And with this combined knowledge of both what is happening in the room, having the information of where to place treatment appropriate to your acoustical response design goals, knowing what specific affects your choice of treatment actually achieves - while becoming aware of any residual artifacts of the treatments, you will be well on your way to creating the response you desire....
* …assuming a speaker system incorporating DSP is not being used, the hardware loopback (automatic hardware correction) is adequate. If, however, a speaker featuring DSP , such as the Renkus-Heinz Iconyx for example, the latency of the DSP will have to be accounted for separately and in addition to what has been mentioned. This should effect few people..
** there are a number of ways to identify the paths, ranging from very basic to more sophisticated. With each increment, the amount of physical work is diminished as well as the time required. With a bit of practice, pattern recognition, ans in some cases an investment in a more sophisticated measurement platform, the rate and precision can increase (until you are dealing with a 3D polar ETC where you place your cursor on each point displayed on the display graph and the 3space X,Y,&Z coordinates are displayed allowing you to simply replace the measurement mic with a laser pointer and aligning the laser at the generated coordinates and having the laser point precisely to the optimal incident point on the boundary.)
Until then, here are two easy techniques that are both very precise and utilize the time and distance information provided by the ETC itself.
1.) - the most basic mechanical method is the string method.
Quite frankly, I don't expect anyone to do this more than a handful of times until you can more easily visualize the process, but it illustrates the concept very simply and effectively - if a bit awkwardly!
From the total time of travel, you calculate the distance of travel (TOF X 1.13'/ms or .344m/ms). You might want to leave a few inches on each end to hang on to, but mark the precise endpoints corresponding to the distance. Find a few friends who you will not mind being a bit worn out by the process and have then each hold one end of the string, one end with the point marked on the string precisely located where the measurement mic capsule would be (don't move the mic!!!) and the other end placed in the center of the source speaker. Forget the tweeter stuff, as the ETC measures the total energy, and there is much more energy content in the low-mids and mods than in the tweeter. Besides, if you want to determine the actual acoustic origin of the speaker, the ETC can be used to identify this as well! But that’s another exercise for some other time!. Now, with the endpoints firmly located, at one point in the body of the string, extend the loop body out and see what boundaries/surfaces you can tangentially touch with the string being stretched ‘taut’ The point you can touch, is the point of incidence indicated by that particular spike in the ETC. Note the incident spot on the boundary. Repeat for the other energy returns.

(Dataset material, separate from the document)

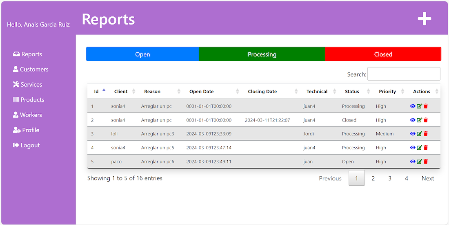The image size is (449, 225).
Task: Click the edit icon for report 4
Action: click(x=419, y=148)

Easy, but I suspect you will quickly tire of this – as will your friends who will want to be doing something a bit more exciting!
2.) - Alternative Methods:.
“Although it’s often easy to hear where a reflection is coming from by playing a pulsed signal and cupping your hand to your ears, sometimes it’s necessary to employ measurement systems to do it. Looking at an ETC or a log-squared impulse response, we can see a reflection as a spike that sticks out above the reverberation decay.
Place the cursor on the spike and note the arrival time, or set that time as a reference for difference measurements. Now move the mic a small distance, say 6 inches, in the direction you think the reflection is coming from. Take another measurement. If the reflection is earlier in time, you’ve moved towards it. If it is later in time, you’ve moved away from it. If it didn’t change much, you’ve moved sideways across it.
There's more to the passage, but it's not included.